Re: Comparing Pika-syle and JNI-style Tom Lord 14 Jan 2004 22:09 UTC


    > From: Jim Blandy <xxxxxx@redhat.com>

    > > http://srfi.schemers.org/srfi-50/mail-archive/msg00241.html

    > See, that is interesting, though --- it shows that you don't
    > have to always set up frames in Pika, if you can do all your
    > computation in references owned by the calling frame.

Ok and Yup.

    > > Again, it comes down to the three classes of functions, (a), (b), and
    > > (c).  My proposal allows people to write FFI-using code in any of
    > > those three classes.  If the Pika FFI includes a standard interface to
    > > that auxiliary stack, then people writing FFI-using code in class (c)
    > > get full interoperability with one another.  But in the far more
    > > common case (how many libraries do you know that permit longjmping
    > > past them?), users writing FFI-using code in class (b) don't have to
    > > pay for auxiliary stacks.

    > But I don't even want to have to think about whether I'm going to be
    > longjmped past.  It's a non-local property, involving code I probably
    > haven't even read, and certainly can't afford to audit each time it's
    > revised.  I'm willing to tolerate less-than-optimal behavior when a
    > longjmp occurs, as long as it's still correct, in exchange for not
    > having to think about it.  And I've suggested a way to fix the
    > problem: have SCM_PROTECT malloc frames, and SCM_UNPROTECT free them.

Well, you're saying (I think) that you always want all of your
calling-out functions to be in class (c) ("safe to longjmp past").
That's fine and Pika-style permits you to write that way.  Pika-style
extended with a standard for the "auxiliary stack" let's you both
write that way and mix and match your code with others who do the
same.

**What you need to do**
1. Which fully capitalized abbreviations and identifiers of two or more letters appear in the thread comparing Pika-style and JNI-style interfaces?
2. Can you carry on the thread comparing Pika-style and JNI-style interfaces, beginning right after its final sentence?
The lines that follow were taken from a separate source.

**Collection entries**

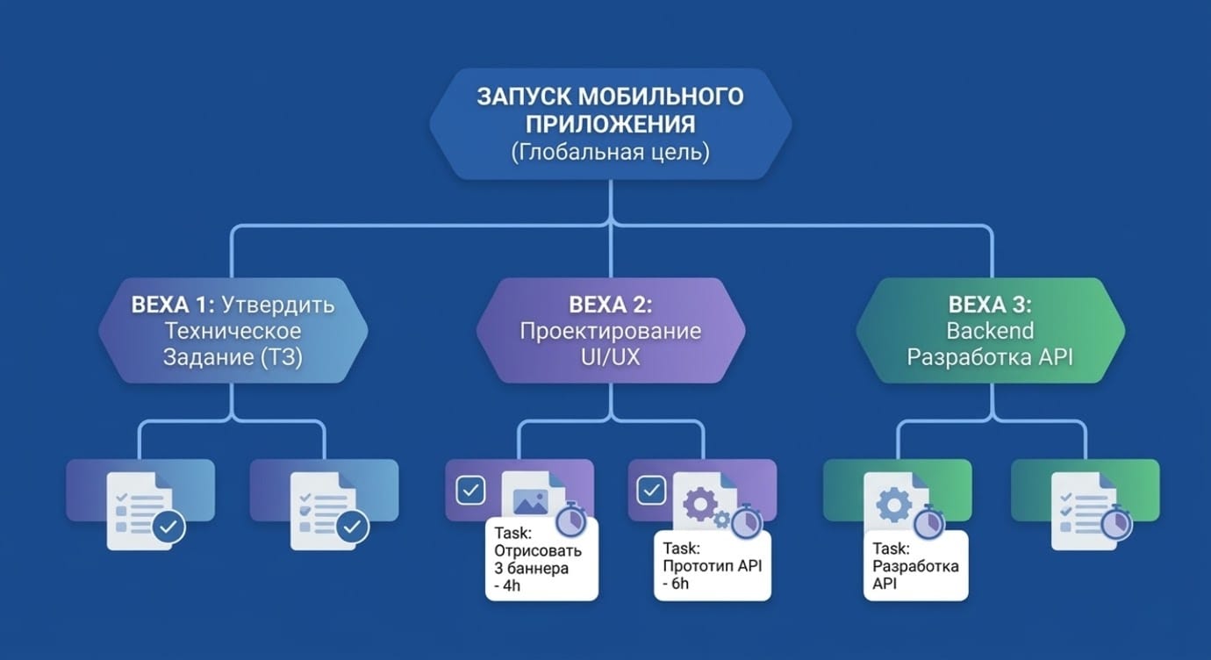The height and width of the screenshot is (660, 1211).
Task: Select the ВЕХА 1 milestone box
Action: click(x=233, y=332)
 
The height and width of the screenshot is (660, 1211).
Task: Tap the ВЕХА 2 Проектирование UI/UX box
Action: click(x=611, y=332)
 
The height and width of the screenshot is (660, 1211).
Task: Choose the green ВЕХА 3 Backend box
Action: click(x=991, y=332)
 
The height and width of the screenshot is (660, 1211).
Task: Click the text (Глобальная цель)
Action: click(x=610, y=152)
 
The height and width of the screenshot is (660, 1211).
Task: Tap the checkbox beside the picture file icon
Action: click(x=471, y=490)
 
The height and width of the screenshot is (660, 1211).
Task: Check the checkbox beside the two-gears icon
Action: click(x=650, y=490)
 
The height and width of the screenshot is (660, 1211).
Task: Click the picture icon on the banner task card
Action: click(x=531, y=501)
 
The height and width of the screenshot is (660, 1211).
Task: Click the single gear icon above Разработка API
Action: click(x=893, y=505)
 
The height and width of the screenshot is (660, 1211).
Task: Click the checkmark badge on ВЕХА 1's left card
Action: click(x=168, y=527)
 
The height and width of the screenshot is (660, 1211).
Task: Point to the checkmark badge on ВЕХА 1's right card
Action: click(x=353, y=527)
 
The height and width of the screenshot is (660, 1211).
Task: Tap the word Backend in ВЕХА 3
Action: click(x=991, y=332)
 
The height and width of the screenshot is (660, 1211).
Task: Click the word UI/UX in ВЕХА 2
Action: click(x=611, y=357)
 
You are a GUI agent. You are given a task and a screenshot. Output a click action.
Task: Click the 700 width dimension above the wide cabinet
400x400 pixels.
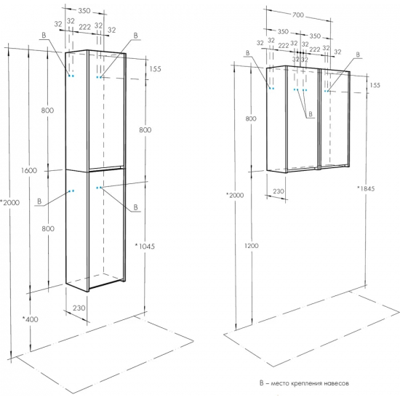tap(298, 15)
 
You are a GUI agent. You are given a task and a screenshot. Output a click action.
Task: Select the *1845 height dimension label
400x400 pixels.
tap(366, 188)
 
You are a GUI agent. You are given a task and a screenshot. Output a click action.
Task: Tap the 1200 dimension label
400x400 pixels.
tap(252, 246)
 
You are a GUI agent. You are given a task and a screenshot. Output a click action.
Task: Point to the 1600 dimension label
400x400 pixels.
tap(29, 170)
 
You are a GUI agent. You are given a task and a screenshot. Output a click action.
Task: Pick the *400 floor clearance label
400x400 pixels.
tap(30, 319)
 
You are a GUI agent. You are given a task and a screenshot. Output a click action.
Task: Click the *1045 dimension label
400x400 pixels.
tap(145, 246)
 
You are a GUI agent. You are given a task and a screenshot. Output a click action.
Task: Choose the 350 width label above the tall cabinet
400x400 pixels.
tap(84, 11)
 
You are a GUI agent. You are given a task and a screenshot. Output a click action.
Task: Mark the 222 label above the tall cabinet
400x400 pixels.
tap(84, 26)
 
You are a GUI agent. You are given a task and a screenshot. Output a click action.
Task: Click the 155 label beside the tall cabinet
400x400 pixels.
tap(156, 69)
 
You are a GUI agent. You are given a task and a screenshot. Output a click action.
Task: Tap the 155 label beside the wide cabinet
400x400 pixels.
tap(375, 85)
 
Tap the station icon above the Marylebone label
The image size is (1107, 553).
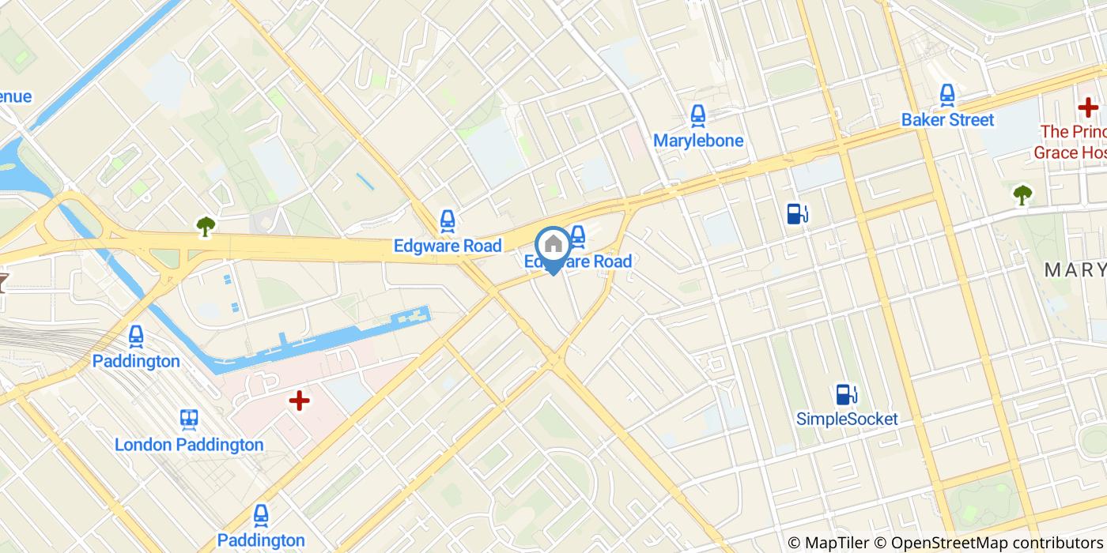click(697, 116)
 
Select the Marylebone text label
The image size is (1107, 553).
click(697, 141)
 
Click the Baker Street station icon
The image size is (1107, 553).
click(947, 96)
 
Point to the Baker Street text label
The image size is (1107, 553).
click(947, 120)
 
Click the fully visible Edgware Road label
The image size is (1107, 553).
click(448, 246)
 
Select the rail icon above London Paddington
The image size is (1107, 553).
click(188, 419)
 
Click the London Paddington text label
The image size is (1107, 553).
click(189, 445)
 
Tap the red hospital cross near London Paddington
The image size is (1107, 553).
click(299, 401)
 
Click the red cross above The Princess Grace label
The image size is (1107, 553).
click(1088, 107)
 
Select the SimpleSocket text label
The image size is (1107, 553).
click(847, 419)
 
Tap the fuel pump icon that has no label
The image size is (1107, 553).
click(797, 213)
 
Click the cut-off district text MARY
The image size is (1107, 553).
click(1075, 270)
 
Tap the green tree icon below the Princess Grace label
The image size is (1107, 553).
click(1022, 194)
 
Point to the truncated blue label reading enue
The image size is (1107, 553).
click(16, 96)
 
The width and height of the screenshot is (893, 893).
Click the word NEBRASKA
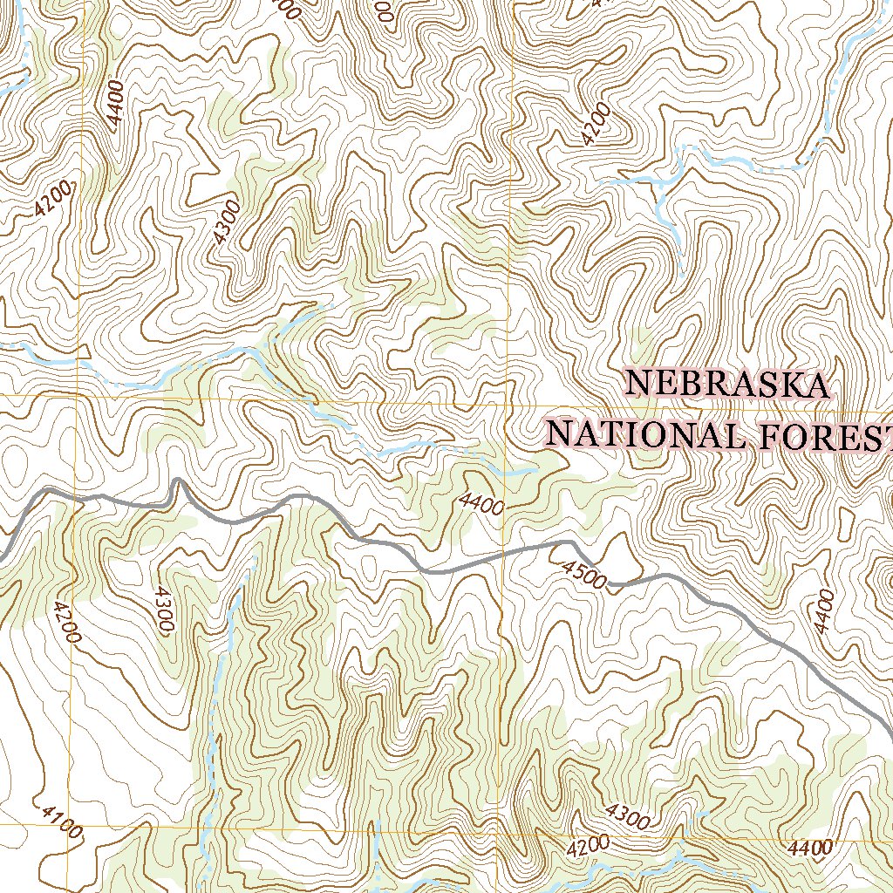point(727,385)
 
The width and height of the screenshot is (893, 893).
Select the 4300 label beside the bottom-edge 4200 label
point(627,817)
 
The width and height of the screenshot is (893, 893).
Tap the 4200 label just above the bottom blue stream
point(587,845)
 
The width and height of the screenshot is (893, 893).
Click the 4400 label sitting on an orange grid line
point(808,847)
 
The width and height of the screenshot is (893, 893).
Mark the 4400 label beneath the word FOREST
point(823,610)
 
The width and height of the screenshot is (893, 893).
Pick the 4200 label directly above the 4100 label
point(66,622)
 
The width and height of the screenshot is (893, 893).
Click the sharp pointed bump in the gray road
point(178,481)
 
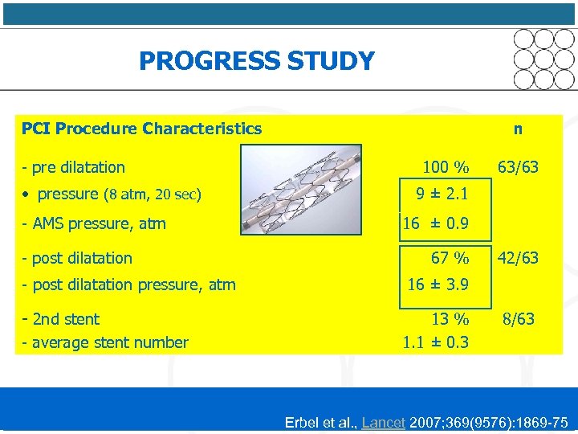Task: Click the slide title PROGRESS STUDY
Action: click(x=256, y=61)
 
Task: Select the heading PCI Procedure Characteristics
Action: click(x=141, y=129)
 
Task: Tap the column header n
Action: click(x=519, y=129)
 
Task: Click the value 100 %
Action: click(x=446, y=168)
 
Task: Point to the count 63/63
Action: click(x=518, y=168)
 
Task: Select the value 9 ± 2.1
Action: click(x=441, y=194)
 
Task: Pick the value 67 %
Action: click(x=450, y=258)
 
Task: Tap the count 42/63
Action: click(x=518, y=258)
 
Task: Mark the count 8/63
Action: click(x=518, y=319)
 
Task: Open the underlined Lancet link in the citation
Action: click(x=383, y=423)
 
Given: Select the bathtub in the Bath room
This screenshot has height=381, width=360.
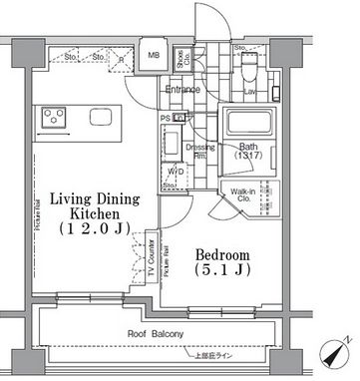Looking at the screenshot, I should [249, 124].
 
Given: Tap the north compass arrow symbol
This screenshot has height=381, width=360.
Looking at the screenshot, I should [339, 353].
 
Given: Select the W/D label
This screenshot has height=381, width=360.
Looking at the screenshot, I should [175, 171].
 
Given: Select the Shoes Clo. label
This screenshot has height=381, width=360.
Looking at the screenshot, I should [183, 58].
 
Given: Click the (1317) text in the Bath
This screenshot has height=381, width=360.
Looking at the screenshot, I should [248, 156].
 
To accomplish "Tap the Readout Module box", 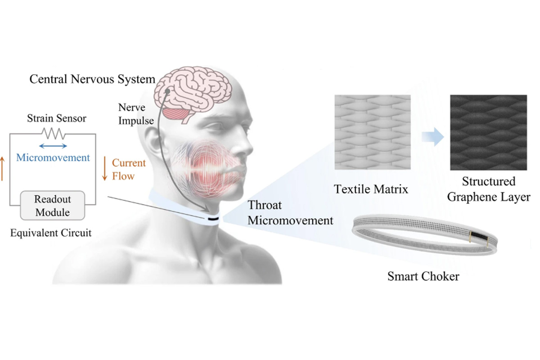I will (x=53, y=205).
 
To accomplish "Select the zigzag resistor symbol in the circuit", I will (x=54, y=133).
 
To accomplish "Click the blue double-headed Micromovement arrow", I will (x=53, y=146).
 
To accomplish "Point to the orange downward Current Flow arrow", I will (x=105, y=168).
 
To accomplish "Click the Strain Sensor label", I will (x=57, y=119).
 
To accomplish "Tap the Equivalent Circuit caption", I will (x=51, y=233).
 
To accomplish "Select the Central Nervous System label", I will (x=92, y=79).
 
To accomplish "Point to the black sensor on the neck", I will (x=213, y=219).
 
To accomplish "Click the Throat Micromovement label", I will (x=290, y=213).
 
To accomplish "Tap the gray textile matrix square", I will (x=372, y=132).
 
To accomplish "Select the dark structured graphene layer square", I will (x=488, y=132).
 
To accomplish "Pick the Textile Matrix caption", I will (x=371, y=189).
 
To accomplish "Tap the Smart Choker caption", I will (x=423, y=276).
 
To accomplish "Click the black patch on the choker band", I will (x=481, y=237).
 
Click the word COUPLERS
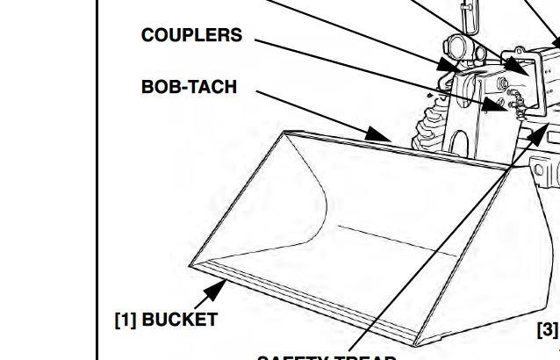point(191,36)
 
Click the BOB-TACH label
point(189,88)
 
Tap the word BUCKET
point(179,320)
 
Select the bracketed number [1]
point(126,320)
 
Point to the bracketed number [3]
point(547,329)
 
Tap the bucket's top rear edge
point(395,149)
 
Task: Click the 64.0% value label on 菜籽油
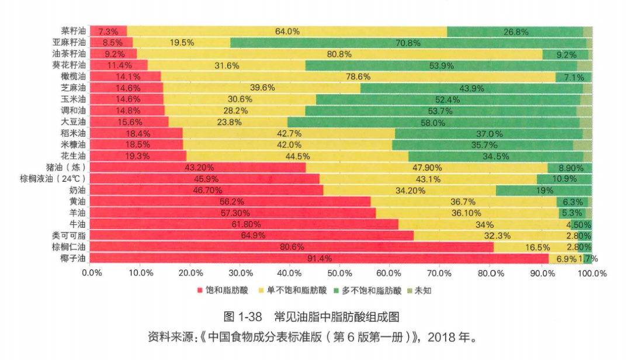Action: tap(287, 32)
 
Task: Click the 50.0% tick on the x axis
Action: tap(341, 273)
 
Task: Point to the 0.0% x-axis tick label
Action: tap(91, 273)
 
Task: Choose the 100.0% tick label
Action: tap(592, 273)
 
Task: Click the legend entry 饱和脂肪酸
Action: tap(224, 290)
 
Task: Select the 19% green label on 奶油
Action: tap(544, 190)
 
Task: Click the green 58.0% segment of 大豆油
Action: tap(432, 122)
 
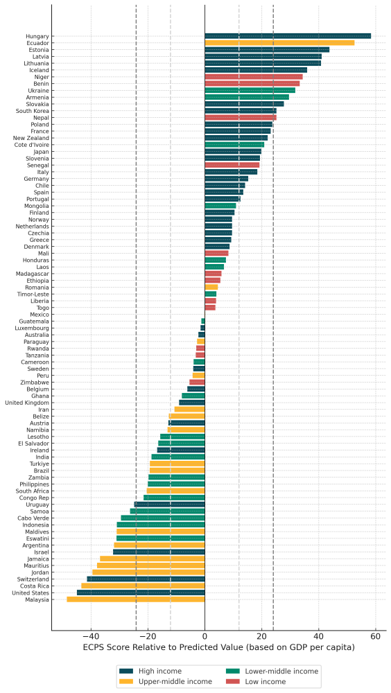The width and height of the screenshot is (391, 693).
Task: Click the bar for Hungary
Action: [x=288, y=36]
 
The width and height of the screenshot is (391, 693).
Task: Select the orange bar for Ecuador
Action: [x=279, y=43]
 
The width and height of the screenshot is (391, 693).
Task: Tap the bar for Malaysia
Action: [x=136, y=599]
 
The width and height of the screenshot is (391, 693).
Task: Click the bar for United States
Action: [x=141, y=593]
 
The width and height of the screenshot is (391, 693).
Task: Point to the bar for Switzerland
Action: [x=146, y=579]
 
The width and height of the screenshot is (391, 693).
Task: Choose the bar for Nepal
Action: [x=241, y=117]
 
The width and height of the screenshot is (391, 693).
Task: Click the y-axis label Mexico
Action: [x=38, y=315]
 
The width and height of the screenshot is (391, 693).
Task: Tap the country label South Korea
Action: [x=33, y=111]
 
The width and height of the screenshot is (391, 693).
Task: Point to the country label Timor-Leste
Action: [x=33, y=294]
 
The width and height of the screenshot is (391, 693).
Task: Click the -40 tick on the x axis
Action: [x=91, y=637]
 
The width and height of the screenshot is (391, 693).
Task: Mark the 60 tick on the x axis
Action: [x=376, y=637]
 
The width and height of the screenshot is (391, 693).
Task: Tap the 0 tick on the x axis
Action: [x=205, y=637]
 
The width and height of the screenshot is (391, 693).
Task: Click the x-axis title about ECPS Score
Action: [x=218, y=647]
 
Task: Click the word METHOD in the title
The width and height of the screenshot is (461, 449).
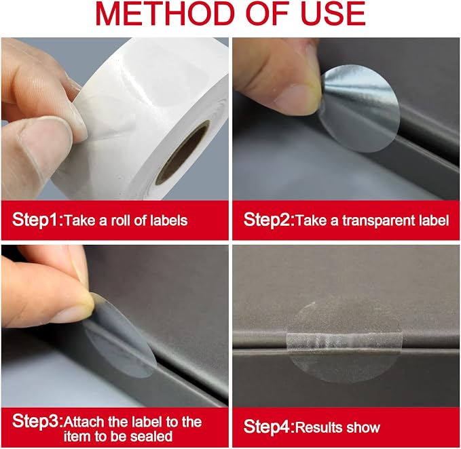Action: (x=164, y=14)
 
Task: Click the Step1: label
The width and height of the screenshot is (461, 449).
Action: (x=37, y=220)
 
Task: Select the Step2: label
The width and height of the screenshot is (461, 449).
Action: (x=269, y=220)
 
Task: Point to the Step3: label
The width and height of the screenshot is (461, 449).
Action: (x=37, y=421)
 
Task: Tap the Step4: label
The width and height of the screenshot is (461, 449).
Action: (x=269, y=427)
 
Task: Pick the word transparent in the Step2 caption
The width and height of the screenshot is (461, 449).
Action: (x=382, y=221)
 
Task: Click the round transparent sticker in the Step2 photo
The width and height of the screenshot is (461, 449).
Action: (x=360, y=108)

**Task-by-task results**
1. JNI, UTC, FFI, SCM_PROTECT, SCM_UNPROTECT

2.
But should the FFI spec force _all_ FFI-using functions to be in class
(c)?  I hope not.

About the following: one of us is confused.  Not sure which.

    > >     >     mn_ref *
    > >     >     mn_to_car (mn_call *call, mn_ref *ref)
    > >     >     {
    > >     >       mn__begin_incoherent (call);
    > >     >       {
    > >     >         ref->obj = check_pair (ref)->car;
    > >     >       }
    > >     >       mn__end_incoherent (call);
    > >     >
    > >     >       return ref;
    > >     >     }

    > > Isn't that code incorrect in a threaded system?   While `ref' is,
    > > indeed, about to be freed, the pair that it refers to is live.
    > > Assuming that the `incoherent' calls exclude only GC but not other
    > > mutators (which is the benefit you seem to be claiming), then the
    > > `->car' risks producing garbage.

    > This is what that comment is going on about.  References are
    > immutable: there is no operation that changes a reference's referent.
    > mn_to_car looks like a counter-example, but it isn't: officially, it
    > frees REF, so it would be incorrect to call it if any other thread
    > were referring to it.  But since it's freeing a reference and then
    > immediately allocating a new one, it might as well just reuse the
    > reference.

That's not what I mean by "incorrect in a threaded system".

Am I correct that `check_pair (ref)' returns a pointer to something
like:

	struct pair
        {
          scheme_value car;
          scheme_value cdr;
        }

?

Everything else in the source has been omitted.